Stored records —

········

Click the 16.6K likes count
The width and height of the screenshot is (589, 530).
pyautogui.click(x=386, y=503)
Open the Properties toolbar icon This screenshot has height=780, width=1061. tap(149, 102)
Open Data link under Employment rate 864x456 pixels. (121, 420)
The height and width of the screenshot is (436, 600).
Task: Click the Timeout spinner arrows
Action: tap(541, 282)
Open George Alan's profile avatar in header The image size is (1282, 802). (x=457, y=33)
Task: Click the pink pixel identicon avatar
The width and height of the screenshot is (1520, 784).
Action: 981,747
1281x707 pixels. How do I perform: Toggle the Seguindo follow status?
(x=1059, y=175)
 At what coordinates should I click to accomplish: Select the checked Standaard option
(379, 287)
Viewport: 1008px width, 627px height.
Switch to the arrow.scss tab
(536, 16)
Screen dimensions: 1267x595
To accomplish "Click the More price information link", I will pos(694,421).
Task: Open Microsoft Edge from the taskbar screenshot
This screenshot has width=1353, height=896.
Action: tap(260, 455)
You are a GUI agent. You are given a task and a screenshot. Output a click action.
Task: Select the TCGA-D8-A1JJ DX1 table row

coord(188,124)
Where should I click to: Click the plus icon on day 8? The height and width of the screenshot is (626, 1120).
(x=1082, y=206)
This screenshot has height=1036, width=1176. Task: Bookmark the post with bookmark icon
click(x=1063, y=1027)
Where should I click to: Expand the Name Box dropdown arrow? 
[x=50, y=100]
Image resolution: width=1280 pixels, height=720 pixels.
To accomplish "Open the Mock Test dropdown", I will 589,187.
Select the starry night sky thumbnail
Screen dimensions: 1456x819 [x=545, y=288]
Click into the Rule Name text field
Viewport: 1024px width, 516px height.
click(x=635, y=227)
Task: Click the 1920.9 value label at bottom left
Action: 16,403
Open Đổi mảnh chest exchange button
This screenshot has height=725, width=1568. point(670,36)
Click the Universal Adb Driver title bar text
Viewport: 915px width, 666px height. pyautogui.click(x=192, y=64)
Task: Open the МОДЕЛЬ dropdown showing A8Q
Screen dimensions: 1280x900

········

Goal of the exercise —
The records above must be restated. Preserve every word.

Response area —
Click the 16.6K likes count
The width and height of the screenshot is (589, 530).
pyautogui.click(x=386, y=503)
Open the Properties toolbar icon This screenshot has height=780, width=1061. tap(149, 102)
Open Data link under Employment rate 864x456 pixels. (121, 420)
The height and width of the screenshot is (436, 600).
Task: Click the Timeout spinner arrows
Action: tap(541, 282)
Open George Alan's profile avatar in header The image size is (1282, 802). (x=457, y=33)
Task: Click the pink pixel identicon avatar
The width and height of the screenshot is (1520, 784).
Action: 981,747
1281x707 pixels. How do I perform: Toggle the Seguindo follow status?
(x=1059, y=175)
 At what coordinates should I click to accomplish: Select the checked Standaard option
(379, 287)
Viewport: 1008px width, 627px height.
Switch to the arrow.scss tab
(536, 16)
Screen dimensions: 1267x595
To accomplish "Click the More price information link", I will pos(694,421).
Task: Open Microsoft Edge from the taskbar screenshot
This screenshot has width=1353, height=896.
Action: tap(260, 455)
You are a GUI agent. You are given a task and a screenshot. Output a click action.
Task: Select the TCGA-D8-A1JJ DX1 table row

coord(188,124)
Where should I click to: Click the plus icon on day 8? The height and width of the screenshot is (626, 1120).
(x=1082, y=206)
This screenshot has height=1036, width=1176. Task: Bookmark the post with bookmark icon
click(x=1063, y=1027)
Where should I click to: Expand the Name Box dropdown arrow? 
[x=50, y=100]
Image resolution: width=1280 pixels, height=720 pixels.
To accomplish "Open the Mock Test dropdown", I will 589,187.
Select the starry night sky thumbnail
Screen dimensions: 1456x819 [x=545, y=288]
Click into the Rule Name text field
Viewport: 1024px width, 516px height.
click(x=635, y=227)
Task: Click the 1920.9 value label at bottom left
Action: 16,403
Open Đổi mảnh chest exchange button
This screenshot has height=725, width=1568. point(670,36)
Click the Universal Adb Driver title bar text
Viewport: 915px width, 666px height. pyautogui.click(x=192, y=64)
Task: Open the МОДЕЛЬ dropdown showing A8Q
Screen dimensions: 1280x900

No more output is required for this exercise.